説明会で代表取締役の坂口信貴社長は「昨年話題になり、一気に過熱した3Dプリンタだが、今年はややおとなしめ。しかし、グローバルでは盛り上がっていて、国内でも需要が増大する傾向にある」と市場を分析。「3Dプリンタがまだ浸透していないのは、用途がわからないから。PCの黎明期も同様だったが、プレーヤーが増えて、独自の文化やコミュニケーションが生まれれば、自ずと普及する」と、一般ユーザーへの普及に必要な条件を挙げた。

「X9H」は、現行モデル「X9」の後継機。オブジェクトの最大造形サイズが従来の約1.7倍の高さ340×幅200×奥行き200mmに大きくなった。積層ピッチは最小0.05mmで、工業用プリンタに迫る高精緻な造形を実現している。

フロントパネルには、液晶パネルとSDカードスロットを追加。造形時にPCと接続してデータを入力する必要がなく、自由な場所に置くことができる。付属のGコード作成ソフト「SCOOVO Studio SE」の操作はシンプルで、初めて3Dプリンタを操作する人でも安心だ。本体・ソフトともに日本語対応なのは、国産メーカーならではの魅力だ。

カラーはブラックとシルバーの2色をラインアップ。価格は税込みで29万9800円。9月1日にアビーストアで先行予約を開始し、全国の家電量販店などで順次販売する。

「MA30/10」は、本格的な光造形ができる吊上げ式の3Dプリンタ。一般的なレーザー照射方式の光造形機は、小型の造形物を生成する際も、タンクに数十Lの液体樹脂を注入する必要があるが、「SCOOVO MA30/10」は必要最小限の液体樹脂を注げばOK。樹脂のムダを大幅に減らすだけでなく、空気への接触が少ないので造形物をきれいに仕上げることができる。大量の樹脂の温度を一定に保つ必要がなく、ヒーターは不要。あらゆる側面からコストを抑える。
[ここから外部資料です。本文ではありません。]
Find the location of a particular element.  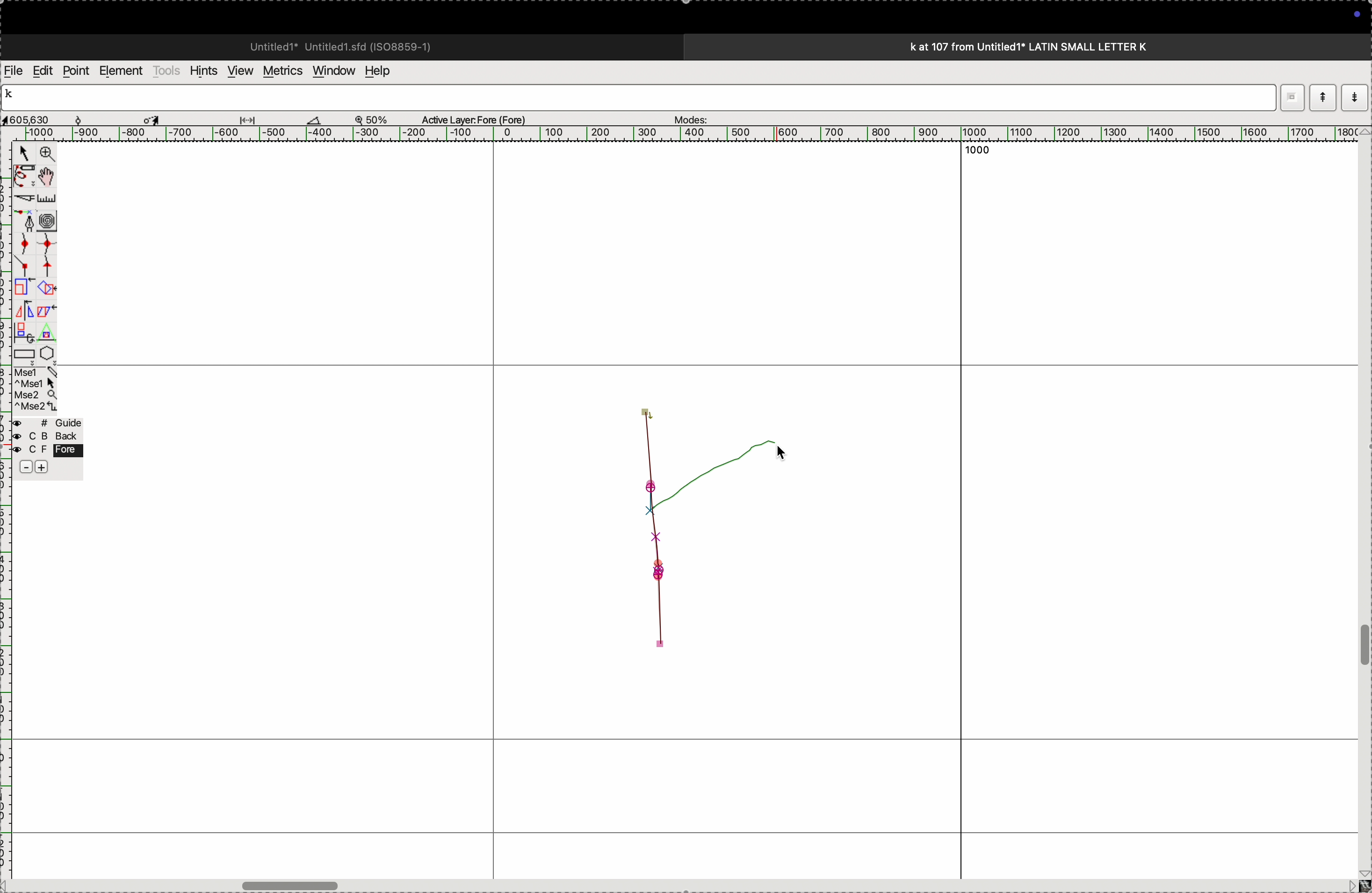

metrics is located at coordinates (282, 71).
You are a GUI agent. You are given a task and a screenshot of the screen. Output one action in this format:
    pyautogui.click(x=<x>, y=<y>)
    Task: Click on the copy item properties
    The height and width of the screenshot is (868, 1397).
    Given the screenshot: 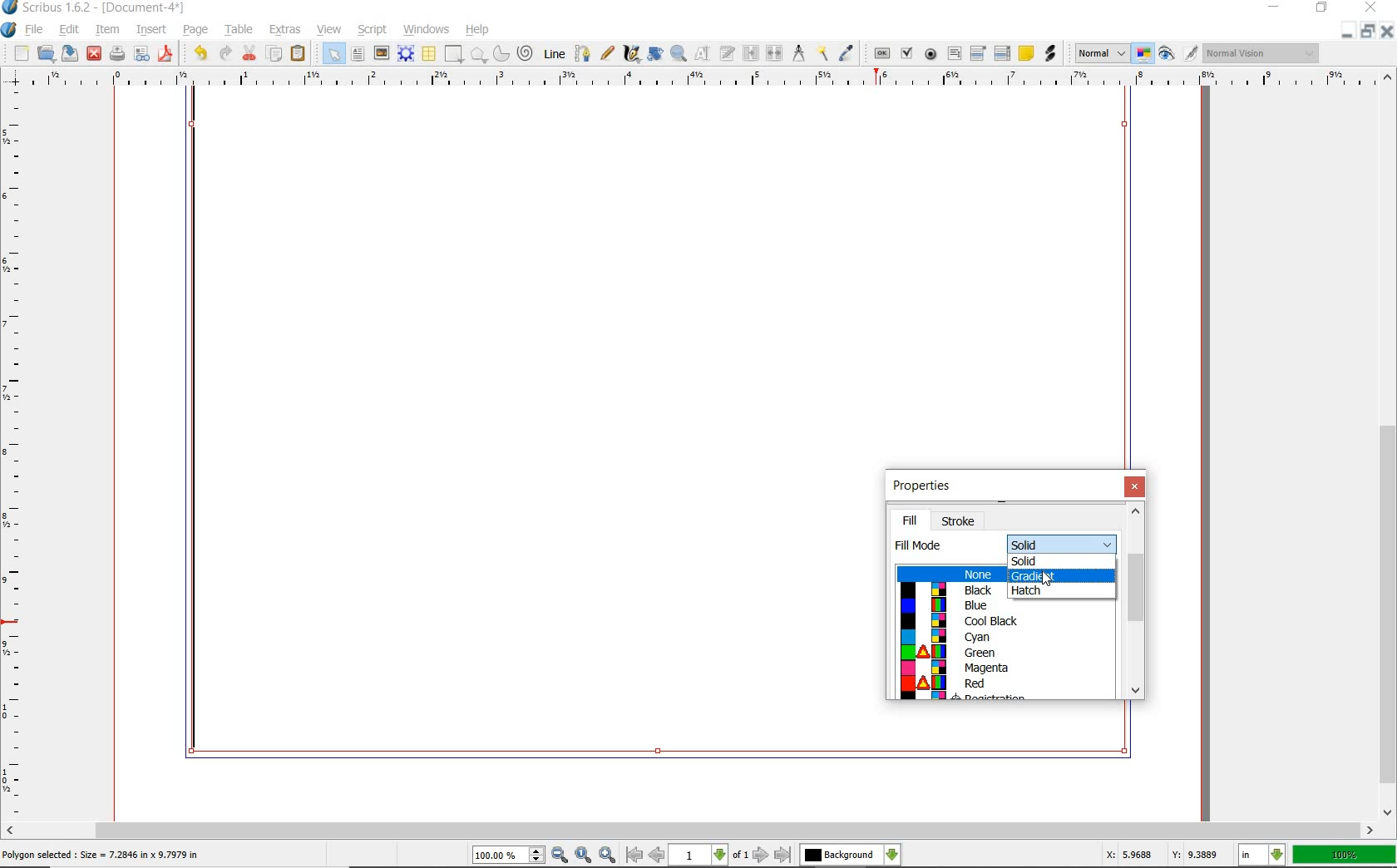 What is the action you would take?
    pyautogui.click(x=823, y=53)
    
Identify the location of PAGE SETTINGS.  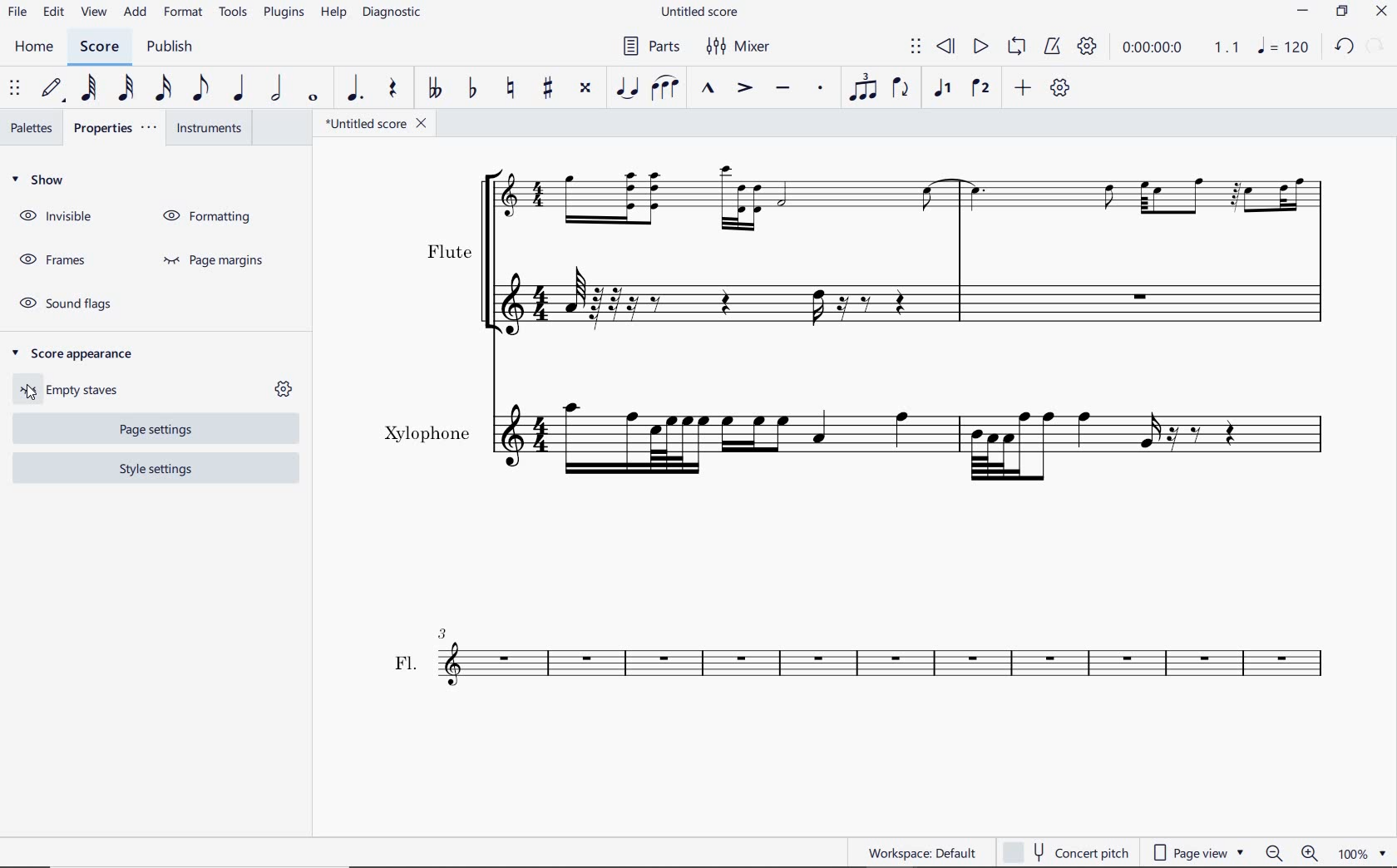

光源には、次世代光学エンジンを搭載したDLPプロジェクション方式を採用。全面一括露光によって高速積層を実現した。レーザーとLEDのハイブリッド光源で、寿命は水銀ランプを光源とする光造形機の10倍に相当する約2万時間。樹脂は、耐候性の高いアクリル樹脂と弾力性のあるゴムライク樹脂の2種類を用意。これを配合することで、質感を細かく調整することができる。

サポート体制が整っていないメーカーが多いなかで、「MA30/10」は安価でスピーディな保守契約体制を確立。ユーザーに合わせた複数のプランを用意することで、3Dプリンタのパフォーマンス維持への不安を払拭する。カラーはブラックとシルバーの2色。価格は最小積層ピッチが0.025mmの「MA30」が税込みで321万8400円、0.05mmの「MA10」が181万4400円。